Begin

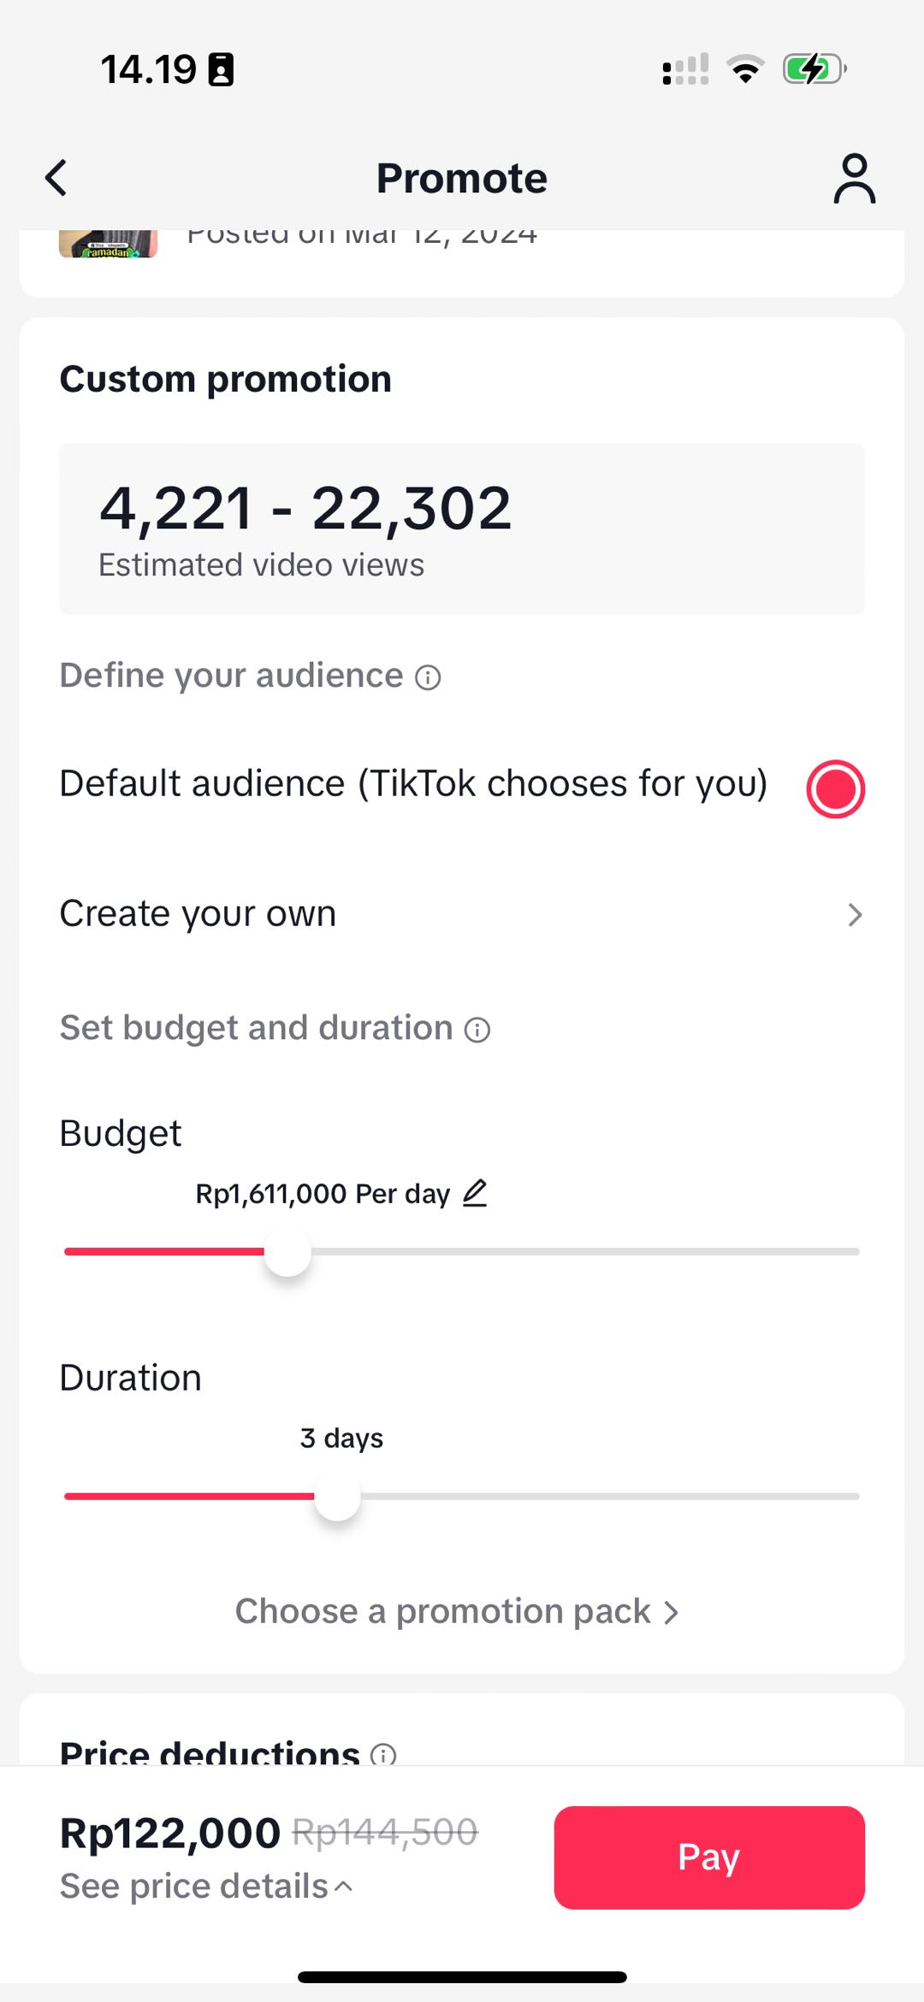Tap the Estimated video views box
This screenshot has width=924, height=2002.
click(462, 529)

End
Begin

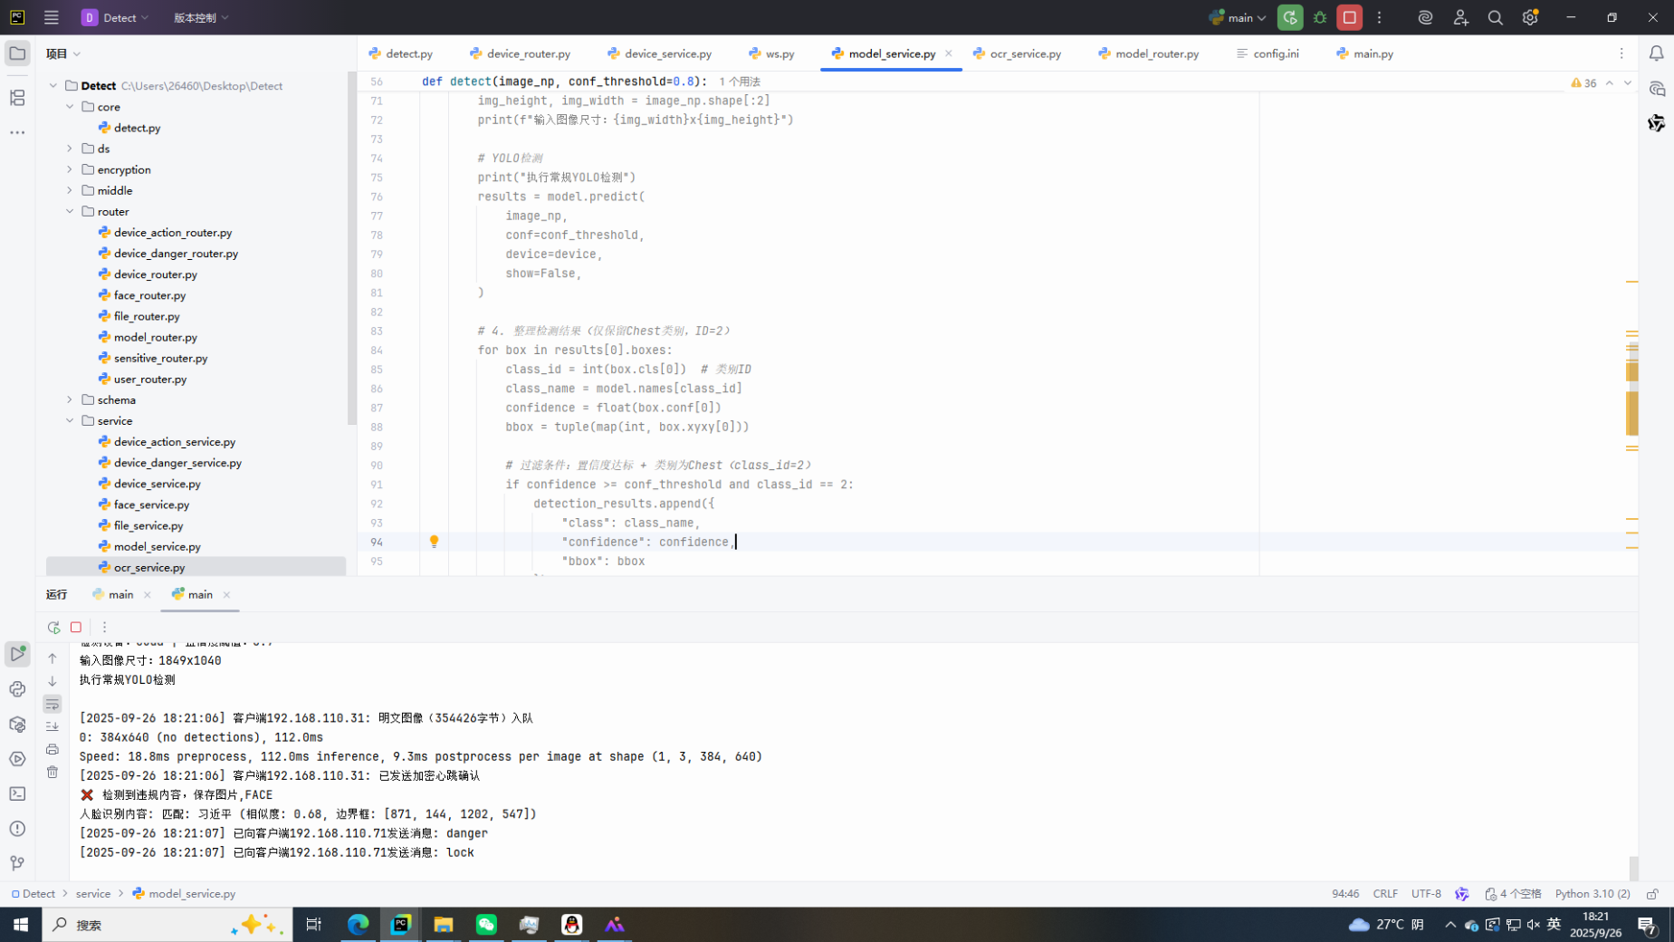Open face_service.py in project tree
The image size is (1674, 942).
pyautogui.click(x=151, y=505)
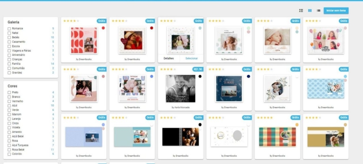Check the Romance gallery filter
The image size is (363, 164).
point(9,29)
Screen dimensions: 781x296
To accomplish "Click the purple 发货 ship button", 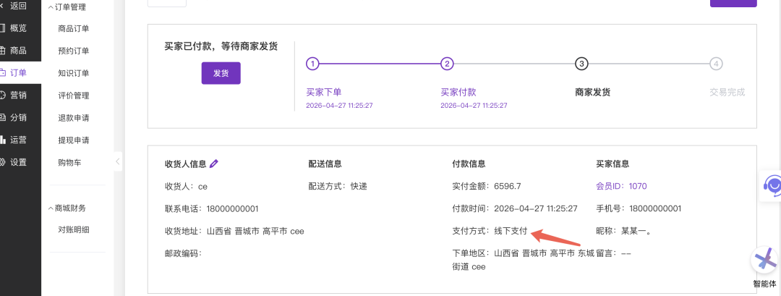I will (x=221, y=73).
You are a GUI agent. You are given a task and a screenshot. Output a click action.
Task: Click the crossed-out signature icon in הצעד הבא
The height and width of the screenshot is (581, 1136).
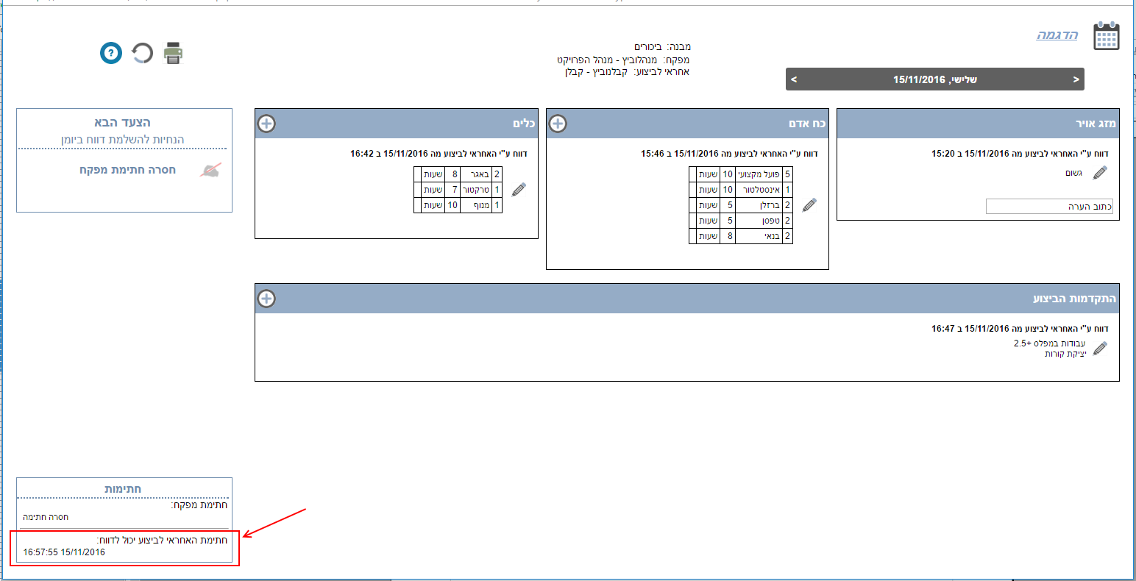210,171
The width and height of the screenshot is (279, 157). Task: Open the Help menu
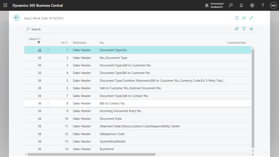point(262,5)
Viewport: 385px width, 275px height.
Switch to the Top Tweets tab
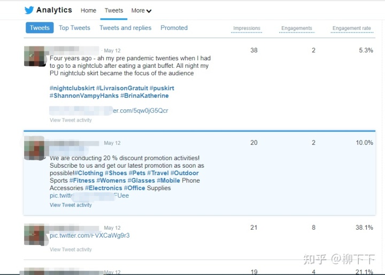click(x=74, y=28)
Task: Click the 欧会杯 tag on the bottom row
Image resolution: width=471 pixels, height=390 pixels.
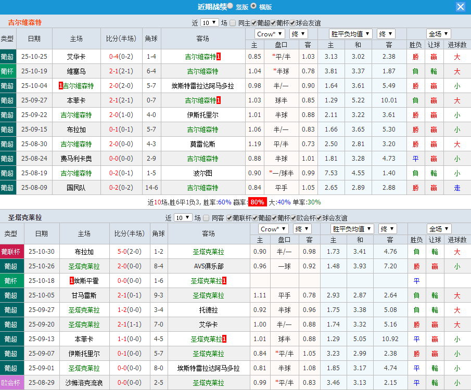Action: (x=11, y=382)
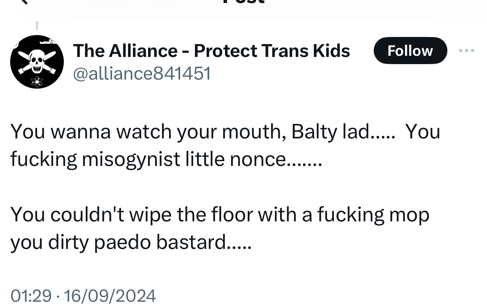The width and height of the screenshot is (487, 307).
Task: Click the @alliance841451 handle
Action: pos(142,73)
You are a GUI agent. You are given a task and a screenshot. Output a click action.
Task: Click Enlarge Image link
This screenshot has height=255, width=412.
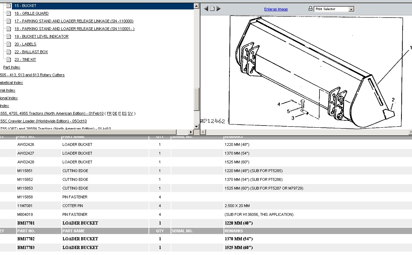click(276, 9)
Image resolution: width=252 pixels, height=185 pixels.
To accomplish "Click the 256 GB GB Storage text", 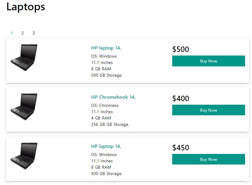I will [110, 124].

End

## Given task
Convert the data from the line containing "Tap the Estimated video views box" through the line containing "click(462, 529)" into a JSON list of strings, one per line, skipping blank lines and omitting the pictures.

## Exercise output
[
  "Tap the Estimated video views box",
  "This screenshot has width=924, height=2002.",
  "click(462, 529)"
]